Text and item location data |
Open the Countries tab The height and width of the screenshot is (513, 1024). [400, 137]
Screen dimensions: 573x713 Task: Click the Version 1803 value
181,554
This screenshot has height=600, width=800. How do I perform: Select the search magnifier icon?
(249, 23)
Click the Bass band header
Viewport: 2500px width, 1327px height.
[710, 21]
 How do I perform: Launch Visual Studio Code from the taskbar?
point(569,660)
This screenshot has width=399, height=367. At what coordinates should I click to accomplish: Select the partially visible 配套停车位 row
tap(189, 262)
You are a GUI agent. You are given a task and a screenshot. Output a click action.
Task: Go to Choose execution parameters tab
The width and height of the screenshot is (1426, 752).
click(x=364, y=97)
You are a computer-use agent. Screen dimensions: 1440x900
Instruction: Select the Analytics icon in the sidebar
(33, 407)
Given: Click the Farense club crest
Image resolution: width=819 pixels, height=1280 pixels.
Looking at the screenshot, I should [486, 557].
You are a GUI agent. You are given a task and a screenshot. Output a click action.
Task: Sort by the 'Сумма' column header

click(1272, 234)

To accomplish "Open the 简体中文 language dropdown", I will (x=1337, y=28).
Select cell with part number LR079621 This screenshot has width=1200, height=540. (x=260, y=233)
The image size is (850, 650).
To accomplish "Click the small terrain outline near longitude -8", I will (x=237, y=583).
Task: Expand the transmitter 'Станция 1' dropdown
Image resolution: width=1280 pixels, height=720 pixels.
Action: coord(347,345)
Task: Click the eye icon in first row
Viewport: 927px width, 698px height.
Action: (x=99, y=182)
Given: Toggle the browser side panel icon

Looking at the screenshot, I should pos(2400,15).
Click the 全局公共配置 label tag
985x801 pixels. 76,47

Goal of the exercise | Rewrite the lines from the one containing "will (x=1337, y=28)." up to and including the one containing "Action: coord(347,345)", swapping "Expand" for "Open" and keeping everything else the same.

Exercise response |
To accomplish "Open the 简体中文 language dropdown", I will (x=1337, y=28).
Select cell with part number LR079621 This screenshot has width=1200, height=540. (x=260, y=233)
The image size is (850, 650).
To accomplish "Click the small terrain outline near longitude -8", I will (x=237, y=583).
Task: Open the transmitter 'Станция 1' dropdown
Image resolution: width=1280 pixels, height=720 pixels.
Action: coord(347,345)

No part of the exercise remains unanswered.